Bishop of Antioch. Eusebius in his “Chronicle” places the name of Theophilus against that of Pope Soter (169-77), and that of Maximinus, Theophilus’s successor, against the name of Eleutherus (177-93). This does not mean that Maximinus succeeded Theophilus in 177, but only that Theophilus and Maximinus flourished respectively in the times of Soter and Eleutherus. Lightfoot and Hort showed that Eusebius, having no such precise chronological data for the bishops of Antioch as he had for those of Rome and Alexandria, placed the names of the Antiochene bishops against those of contemporary Roman bishops (Lightfoot, “St. Ignatius”, etc., II, 468 sq., and St. Clement”, etc., I, 224 sqq.). When therefore we find in the third book of Theophilus, “Ad Autolychum”, that the writer was alive after the death (180) of Marcus Aurelius, it does not follow, as even writers like Harnack and Bardenhewer suppose, that Eusebius made a chronological blunder.

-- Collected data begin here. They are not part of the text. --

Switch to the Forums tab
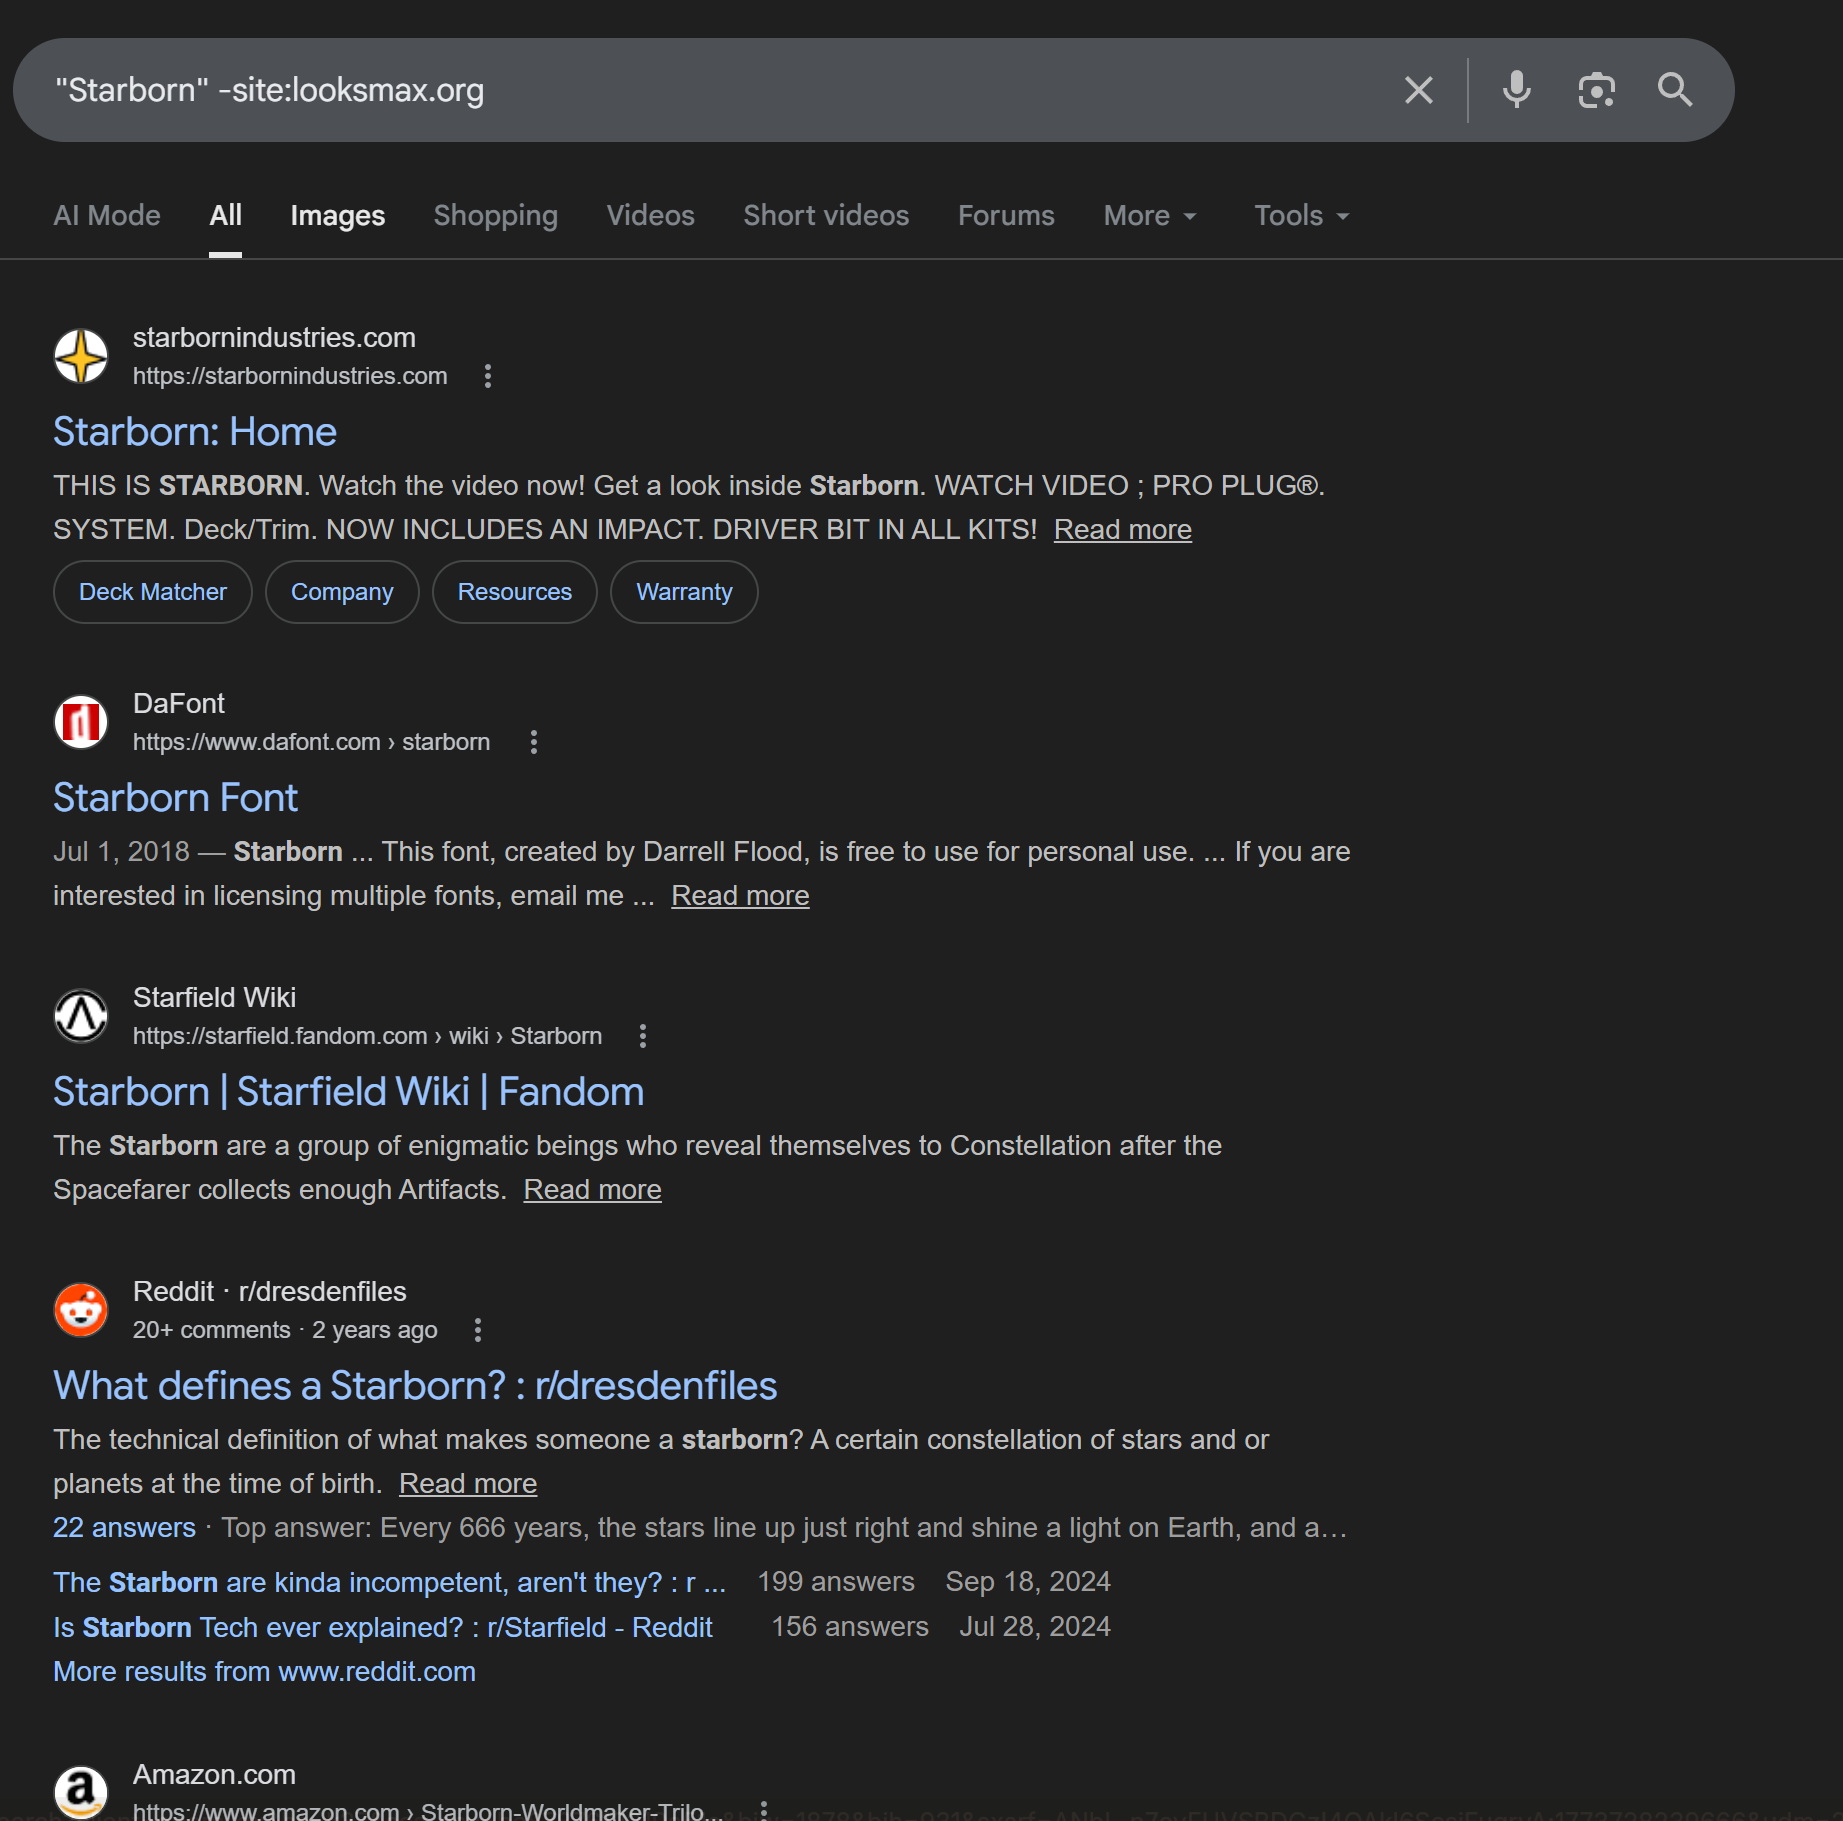point(1006,215)
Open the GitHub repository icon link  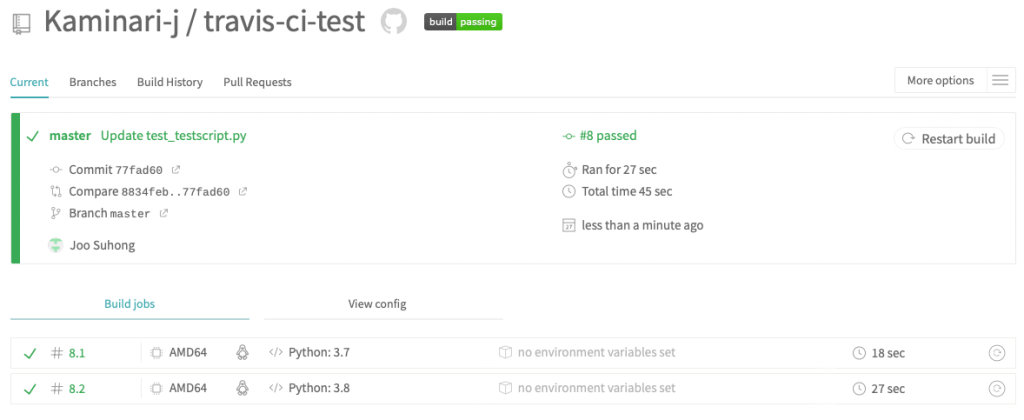(x=394, y=22)
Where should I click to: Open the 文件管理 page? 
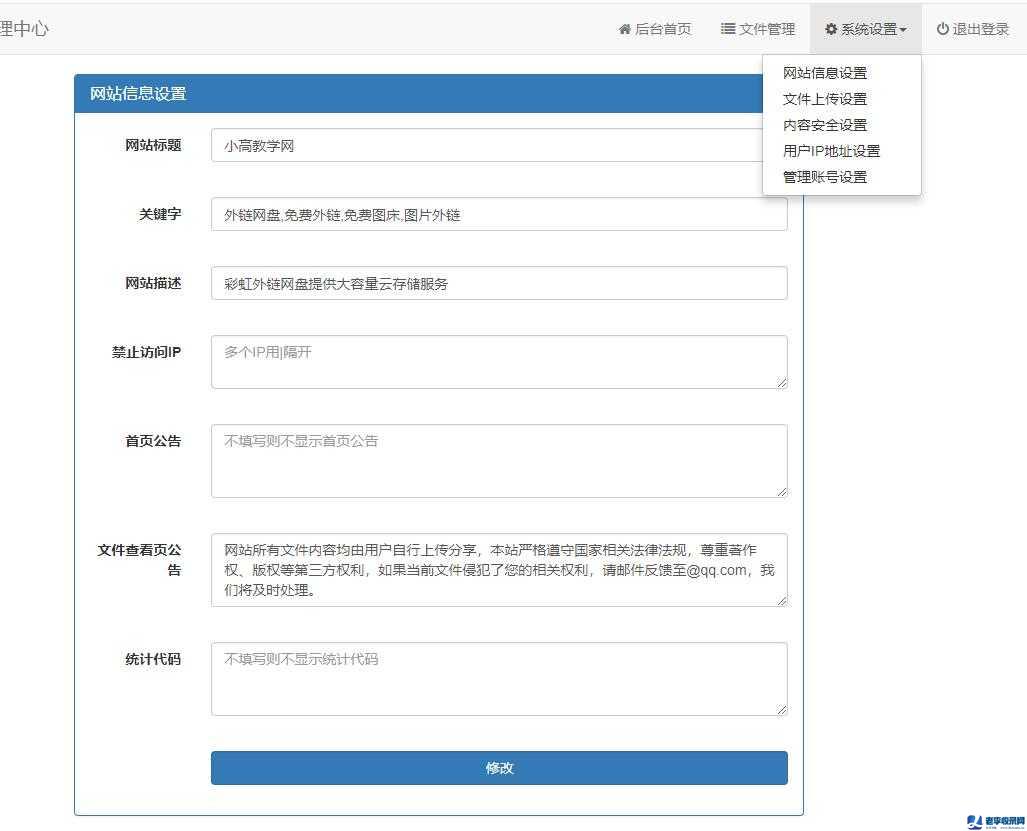767,29
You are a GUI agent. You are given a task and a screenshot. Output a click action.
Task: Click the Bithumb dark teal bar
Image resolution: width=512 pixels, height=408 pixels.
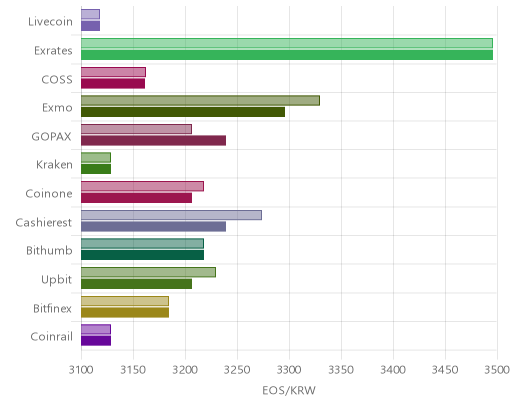(143, 255)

The “Ad Autolychum”, the only extant writing of Theophilus, is an apology for Christianity. It consists of three books, really separate works written at different times, and corresponds exactly to the description given of it by Eusebius as “three elementary works” (Hist. eccl., IV, xxiv). The author speaks of himself as a convert from heathenism. He treats of such subjects as the Christian idea of God, the Scripture accounts of the origin of man and the world as compared with pagan myths. On several occasions he refers (in connection with the early chapters of Genesis) to an historical work composed by himself. Eusebius (op. cit.) speaks of refutations of Marcion and Hermogenes, and “catechetical books”. To these St. Jerome (De vir. illust., xxv) adds commentaries on Proverbs and the Gospels. He speaks of the latter in the prologue to his own commentary on the Gospels, and also in his epistle “Ad Algasiam”, where we learn that Theophilus commented upon a Diatessaron or Gospel Harmony composed by himself (“Theophilus . . . quattuor Evangelistarum in unum opus compingens”). A long quotation in the same epistle is all that survives of this commentary, for Zahn’s attempt to identify it with a Latin commentary ascribed in some manuscripts to Theophilus has found no supporters.